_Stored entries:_
--*--
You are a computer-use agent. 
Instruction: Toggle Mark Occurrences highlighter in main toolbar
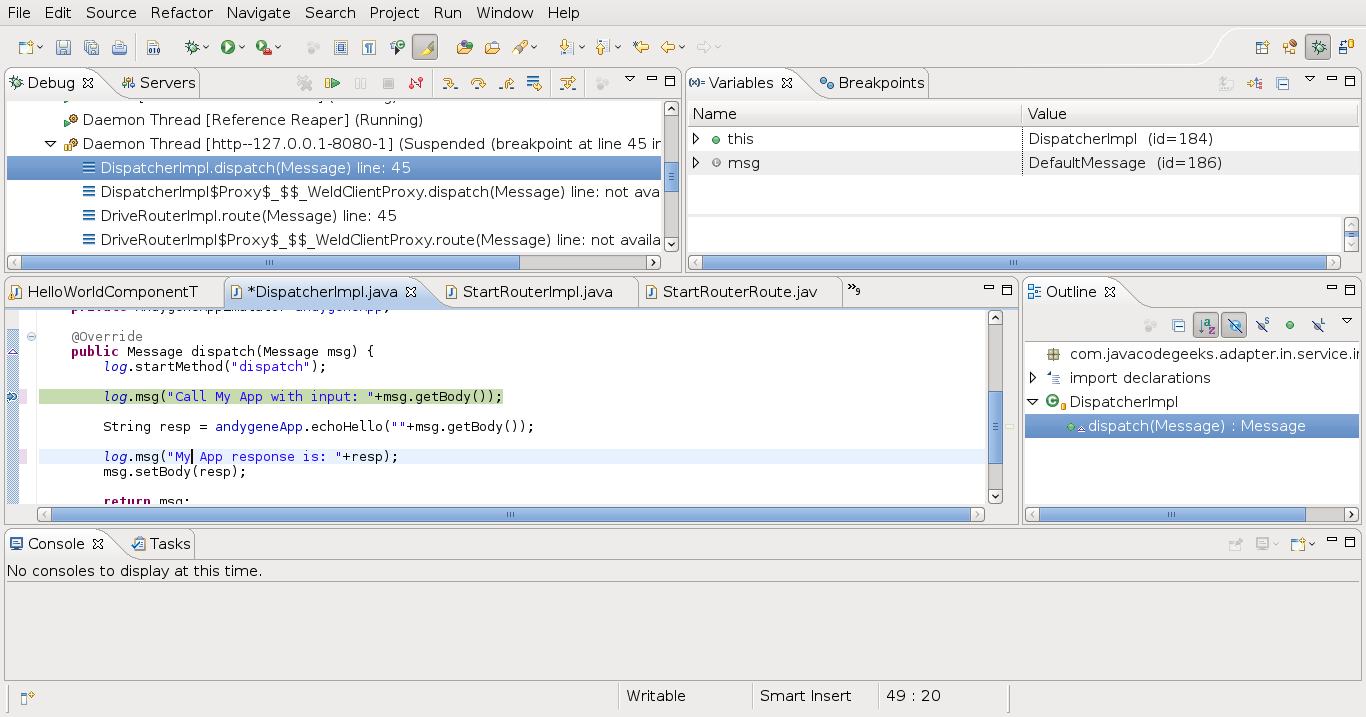click(425, 47)
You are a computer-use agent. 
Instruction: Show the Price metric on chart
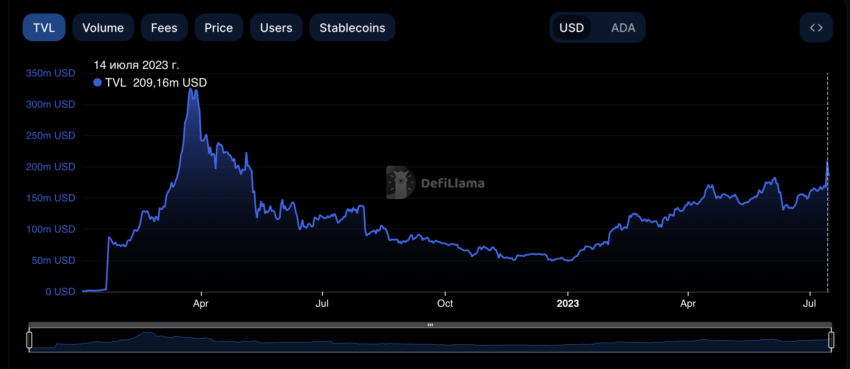(218, 28)
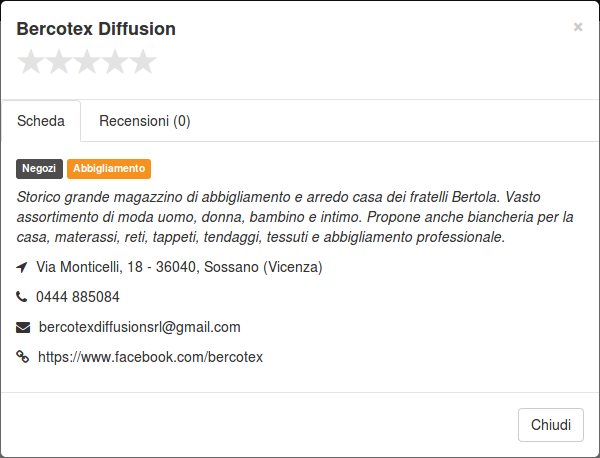The image size is (600, 458).
Task: Click the first rating star
Action: (x=31, y=62)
--*--
_WHAT NEEDS TO BE DONE:_ Repeat the data exactly, dropping every picture it holds.

_YOUR RESPONSE:_
You are a computer-use agent. 
Instruction: Toggle Mark Occurrences highlighter in main toolbar
click(425, 47)
You are a computer-use agent. 
Instruction: Show the Price metric on chart
(218, 28)
The image size is (600, 458).
Task: Click the first rating star
Action: (x=31, y=62)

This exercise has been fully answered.